女性と戦争!共に声をあげよう。日本軍「慰安婦」メモリアル・デーでアフガニスタンの女たちの闘いに連帯

金学順(キム・ハクスン)さんが日本軍による性暴力被害を訴えた日から35年。彼女が名乗り出た8月14日を日本軍「慰安婦」メモリアル・デーとすることが決定されてから、日本軍の性暴力被害に遭った女性たちを記憶することで再発防止をはかる取り組みが毎年、世界各地でおこなわれています。 

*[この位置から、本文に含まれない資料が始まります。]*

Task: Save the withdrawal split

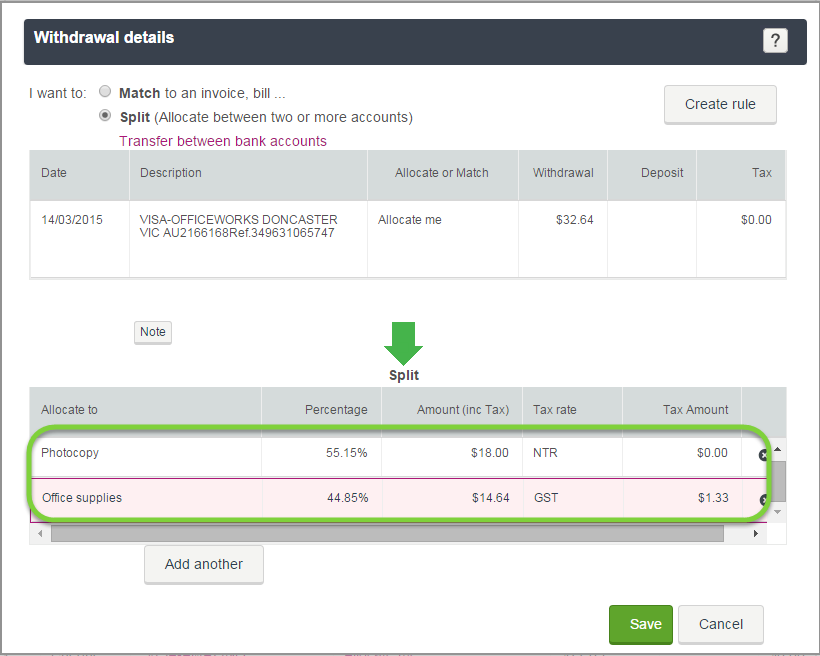Action: coord(641,624)
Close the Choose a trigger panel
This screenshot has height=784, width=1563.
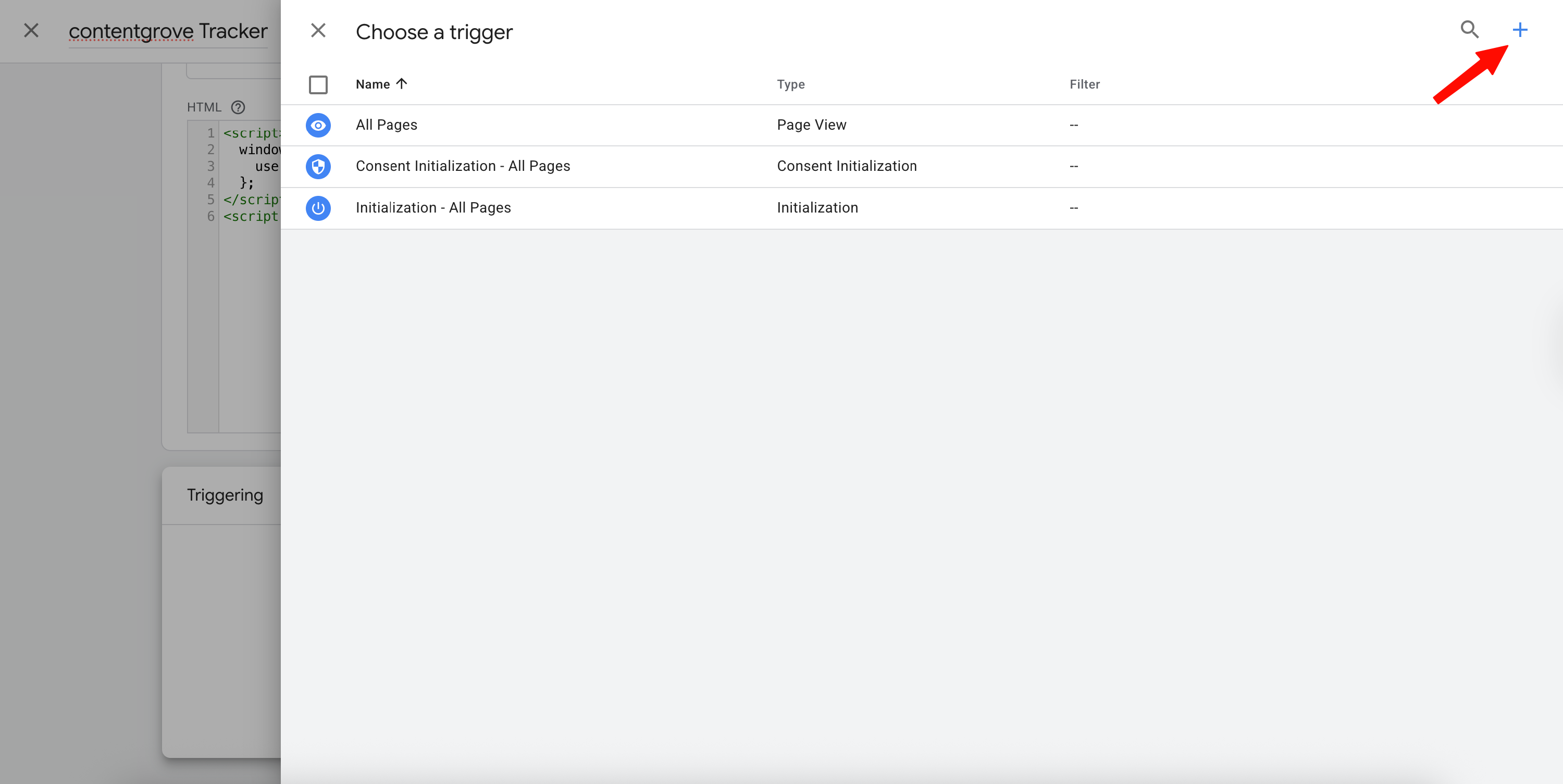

8月15日、東京・四谷にある上智大学で、第14回日本軍「慰安婦」メモリアル・デーが開催されました。会場約180人、オンライン約330人の計約510人が参加しました。日本軍「慰安婦」問題解決全国行動(以下、全国行動)と上智大学グローバル・コンサーン研究所の共催です。

清末愛砂さんの基調講演を紹介します。清末さんは室蘭工業大学教授で、憲法学、ジェンダー法学、アフガニスタン研究をしています。また、パレスチナやアフガニスタンの女性たちとの交流を長年にわたり続けています。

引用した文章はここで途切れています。